WORK ORDER
In the listing, locate the line containing "At what coordinates", then quote it and all following lines exactly. Omit pictures.

━━━ THE DATA

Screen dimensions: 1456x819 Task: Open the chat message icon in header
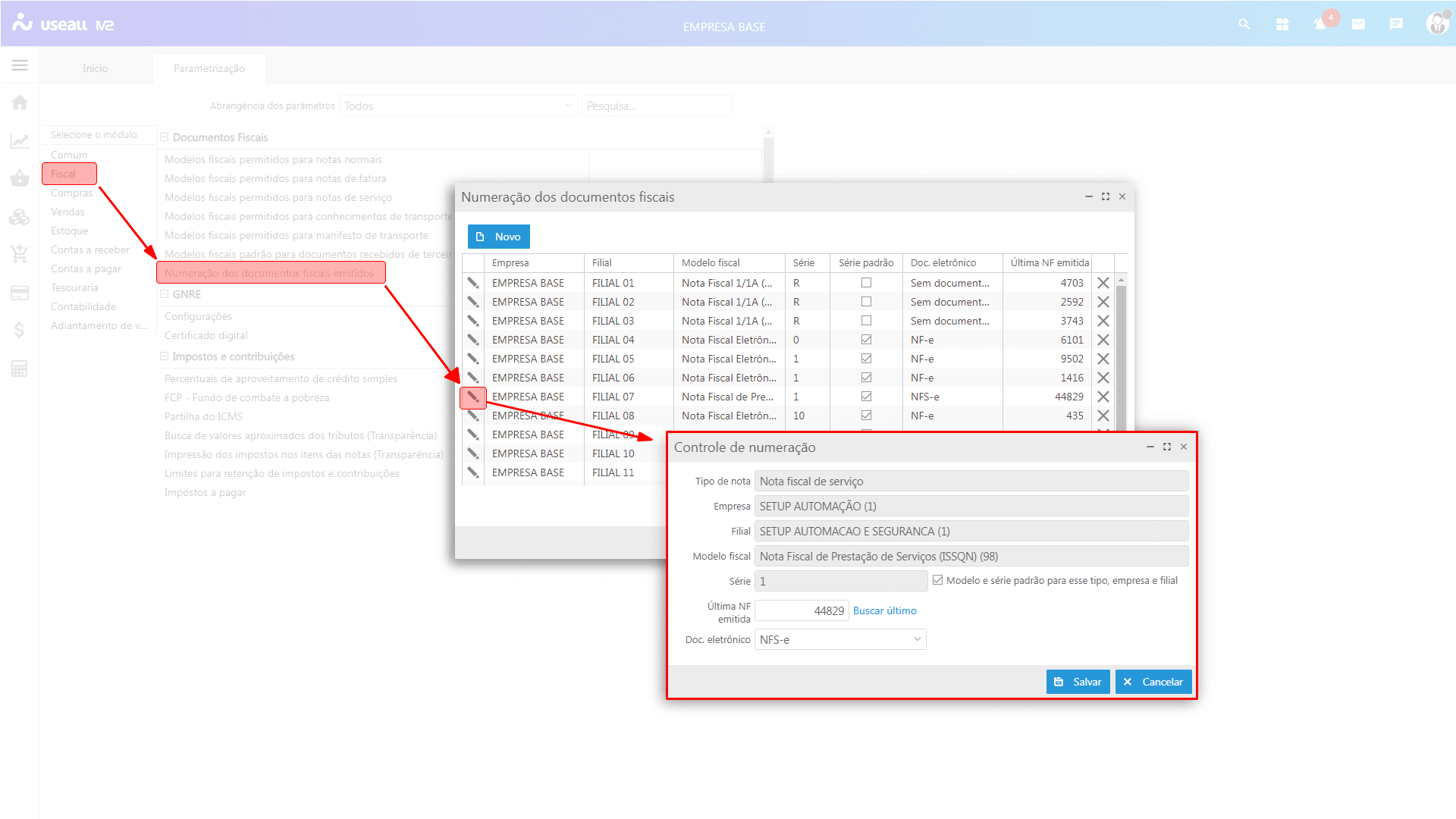coord(1396,24)
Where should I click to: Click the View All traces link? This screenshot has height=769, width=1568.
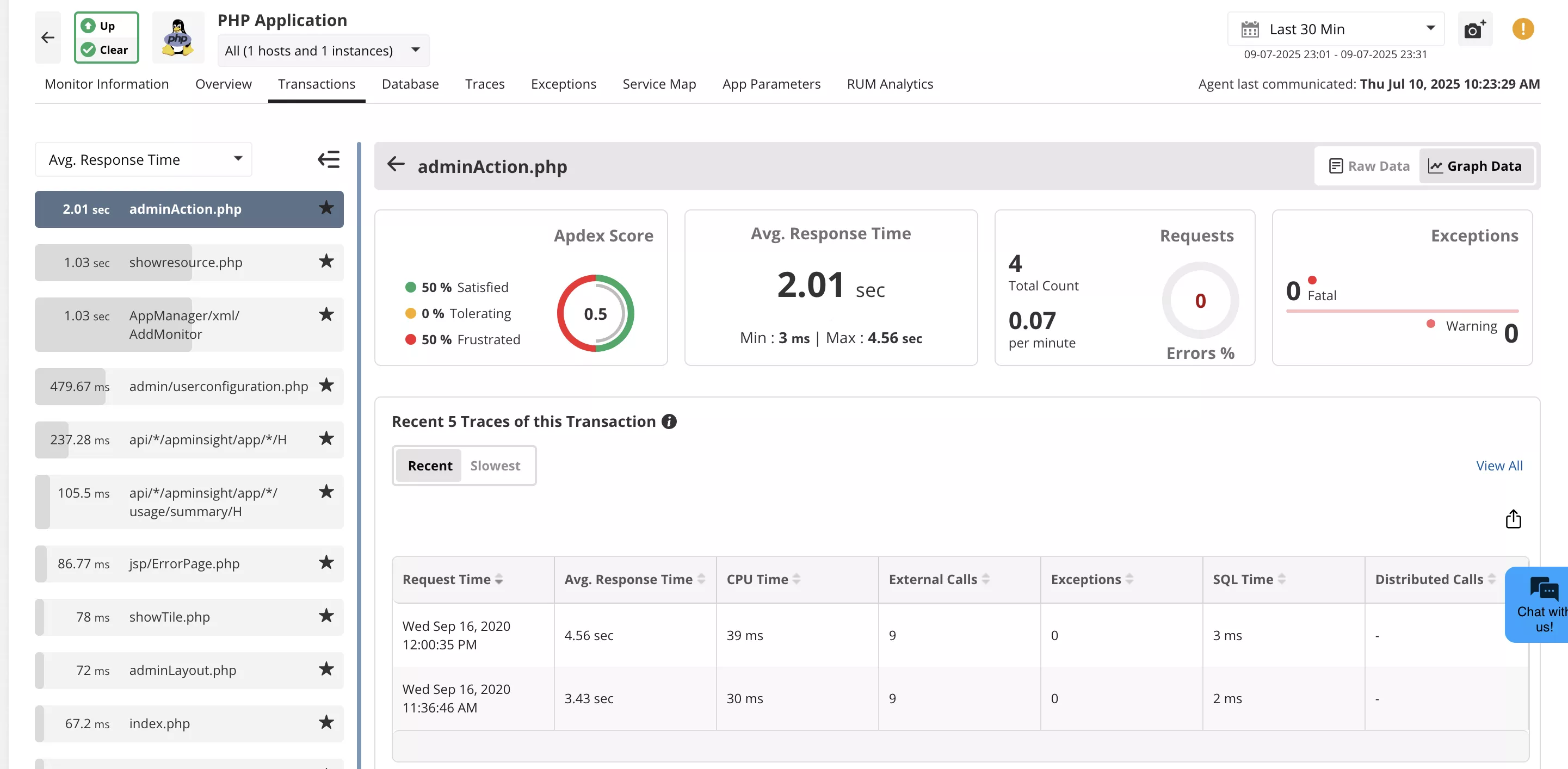pyautogui.click(x=1499, y=466)
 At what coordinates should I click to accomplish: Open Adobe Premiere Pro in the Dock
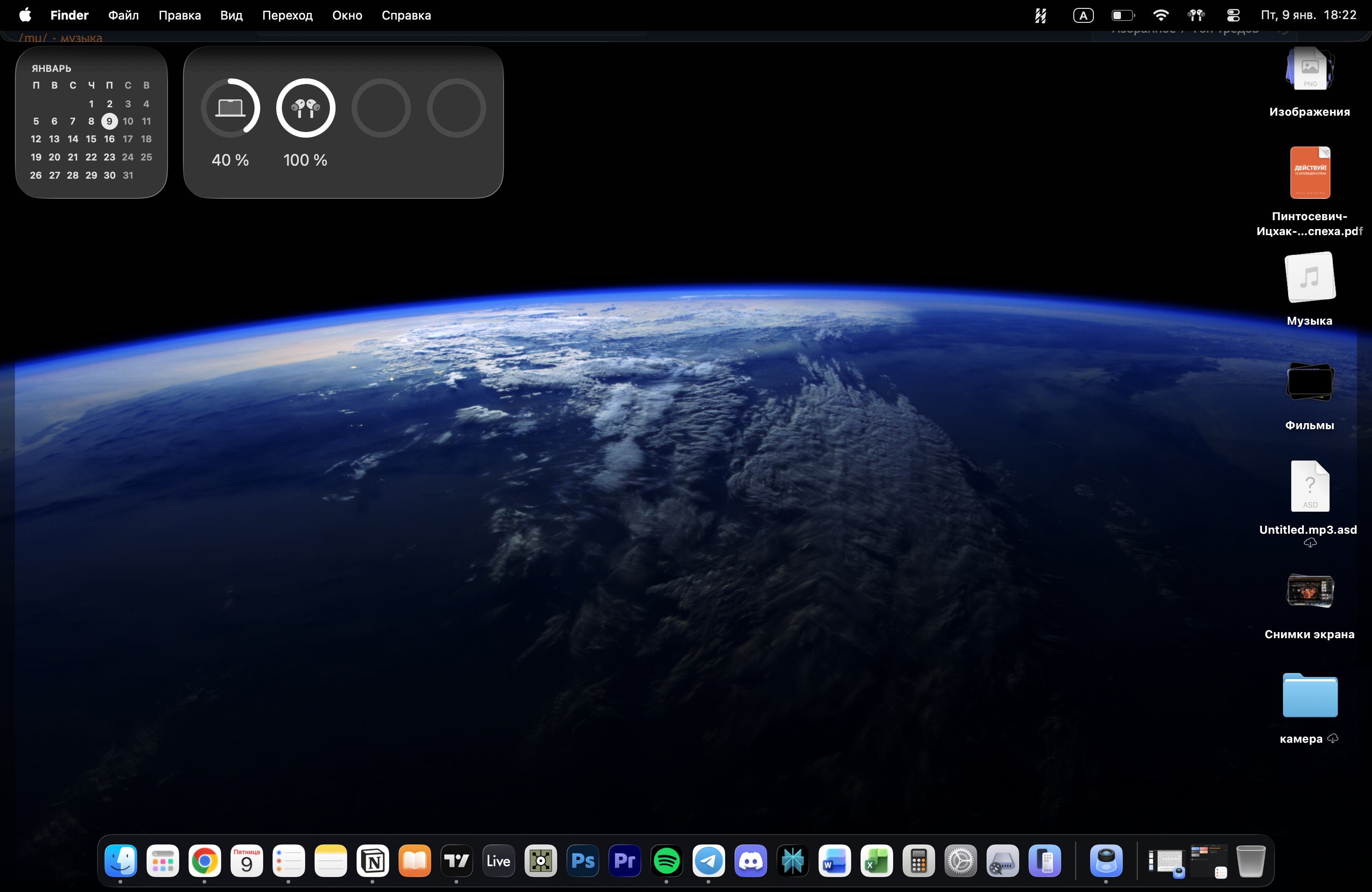pos(624,861)

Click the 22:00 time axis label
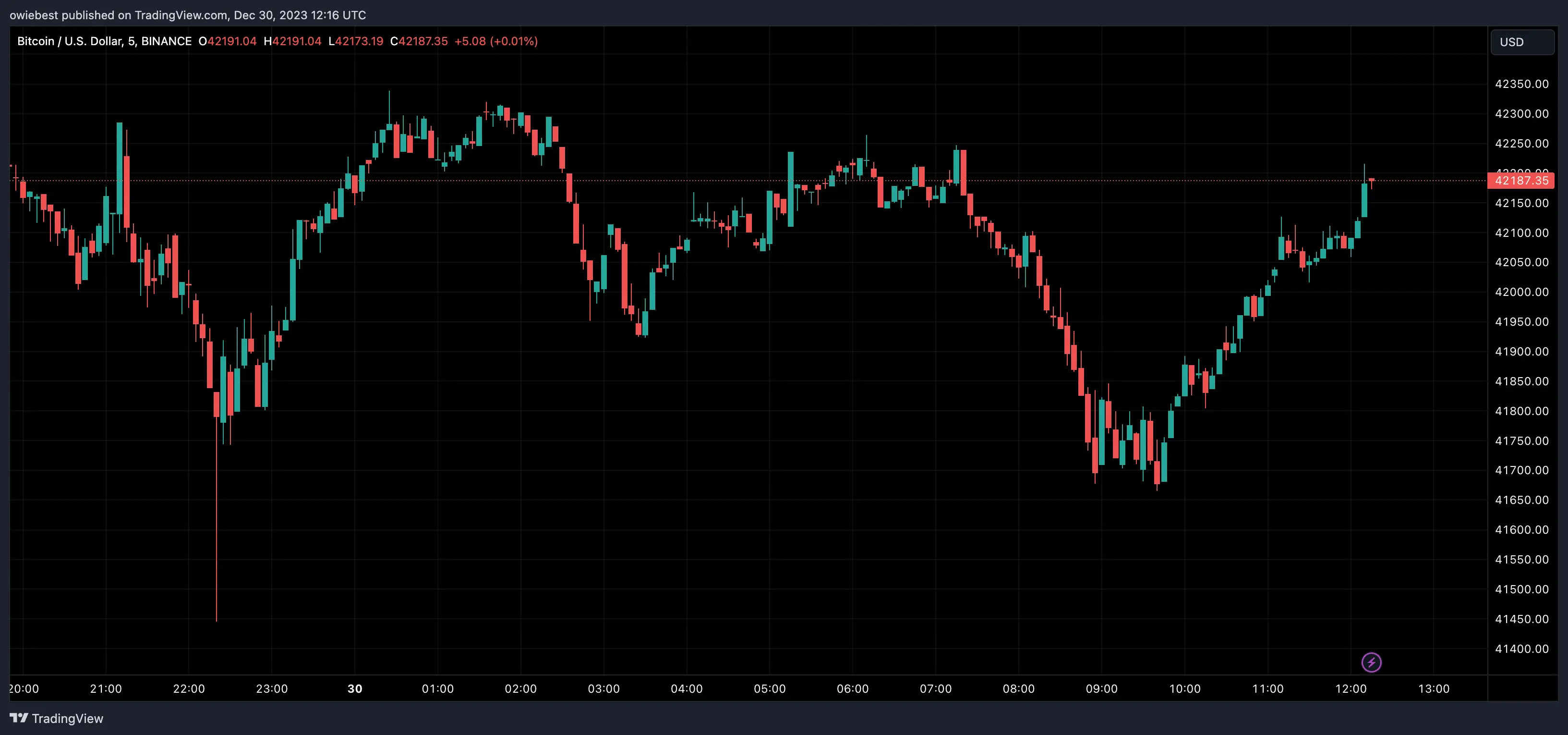(x=189, y=689)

━━━━━━

ANSWER FOR THE TASK
 At what coordinates should I click to accomplish: Open Adobe Premiere Pro in the Dock
pos(624,861)

Click the 22:00 time axis label
(x=189, y=689)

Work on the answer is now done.